The Appellants argued that the film on the glass sufficiently obscured the view.
The Appellants pointed out that the occupants of the Annexe need not be provided with a key to the kitchen door.
Communal
HMRC object to any suggestion the hallway might be communal to both properties, on the basis that there is no evidence it ever had been. Nevertheless, the same security and privacy arguments arose particularly as to the lack of privacy due to the glass panels in the kitchen door. Further, making it communal would impact on the Main House occupants being able to enjoy the garden as they would have to access the garden through the communal hallway.
The Appellants argue a communal hallway would satisfy the requirements for privacy.
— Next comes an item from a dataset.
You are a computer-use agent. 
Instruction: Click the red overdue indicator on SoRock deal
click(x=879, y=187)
Again, the kitchen door was lockable and the film on the glass obscures the view into the kitchen.
Soundproof and fireproof doors
HMRC raised a point on the doors connecting to the hallways, that there was no evidence that they were sound proofed or fireproof, which would impact on privacy and security.
Access to the garden
HMRC also noted that were the occupant of the Annexe to have access to the garden it would enable them to see into the kitchen and conservatory and so impacting on the privacy and security for the Main House.
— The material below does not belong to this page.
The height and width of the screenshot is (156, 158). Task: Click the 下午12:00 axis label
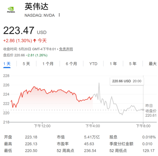pos(42,126)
The Appellants argued that occupiers of the Annexe need not have access to the garden.
Discussion
As we have decided, it is open to the Tribunal, in determining whether an objective observer would consider a property to be suitable for use as a dwelling, to consider the terms on which any occupancy would take. There are three main options for the occupation of the hallway:
If the hallway as part of the Main House: this option would have advantages in that it would resolve the issues around access to the garden but in our view the fact that the bolt for the Utility door in the Annexe was only lockable from the Annexe side means that the occupier in the Annexe would have access to the Main House. In our view this would not be acceptable to an occupier of the Main House.
If the hallway were communal: the kitchen door would provide sufficient security for the Main House. We do not accept HMRC’s argument that the ability to unlock the kitchen door from both sides is an issue as the occupants of the Annexe need not be given a key. However, we do agree that there is some loss of privacy if the door between the two properties is the kitchen door as the top panes of glass are not entirely opaque. Further, in order to prevent occupiers of the Annexe looking into the conservatory from the garden the occupants of the Annexe could not have access to the garden. However, this would cause difficulties in denying the Annexe access to the garden as the back door would need to be locked and then unlocked by occupants of the Main House when they wanted access to the garden.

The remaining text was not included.